Assigned task 1 => Please reproduce the swol baseball text word for word between "Alright, let me" and "the next county.", inclusive.
Assigned task 2 => According to the swol baseball text, why did the writer give up on the game-making tool? Answer in one to three sentences.
═══ Extract provided
Alright, let me tell you about this little experiment I called “swol baseball.” It wasn’t some grand ambition, more like a weekend thing that kinda got a bit out of hand, in a fun way. I just got tired of all these super-serious baseball games and simulations out there. You know, the ones where you need a PhD in statistics to understand the player cards? Nah, that wasn’t for me. I wanted something dumb, something that made me laugh, something with raw, over-the-top power. That’s where the “swol” part came in – I envisioned players built like cartoon superheroes, hitting baseballs into the next county.
My First Blunders with the Bat
So, full of enthusiasm, I thought, “Okay, I’ll grab one of those fancy game-making tools everyone talks about!” Fired it up, looked at the screen, and man, my eyes just glazed over. Buttons everywhere, menus within menus, tutorials that were longer than most movies I watch. It felt like I needed to go back to school just to make a ball roll. What a pain. I spent a whole afternoon just trying to figure out how to make a simple square appear on the screen and then decided, “Nope, this ain’t it.” I’m more of a “slap it together with duct tape and see if it works” kind of guy, especially for a silly idea like this.
══════
═══ Recorded data
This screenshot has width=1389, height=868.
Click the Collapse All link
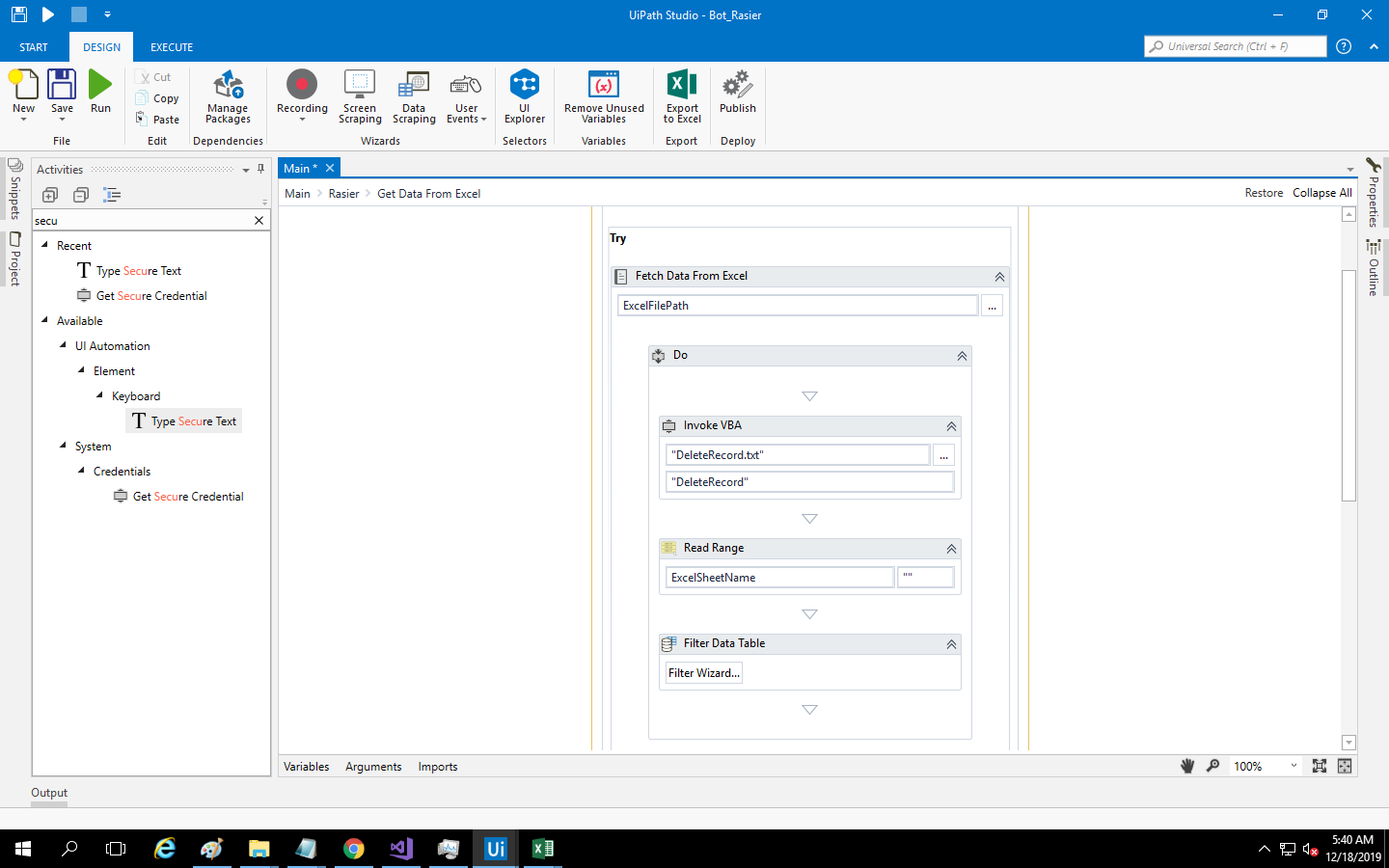coord(1321,192)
══════
Your solution 1 =>
Alright, let me tell you about this little experiment I called “swol baseball.” It wasn’t some grand ambition, more like a weekend thing that kinda got a bit out of hand, in a fun way. I just got tired of all these super-serious baseball games and simulations out there. You know, the ones where you need a PhD in statistics to understand the player cards? Nah, that wasn’t for me. I wanted something dumb, something that made me laugh, something with raw, over-the-top power. That’s where the “swol” part came in – I envisioned players built like cartoon superheroes, hitting baseballs into the next county.

Your solution 2 => The tool overwhelmed the writer, with buttons everywhere, menus within menus, and tutorials longer than most movies. A whole afternoon went into trying to make a simple square appear on the screen. The writer also prefers to slap things together and see if they work, especially for a silly idea like this one.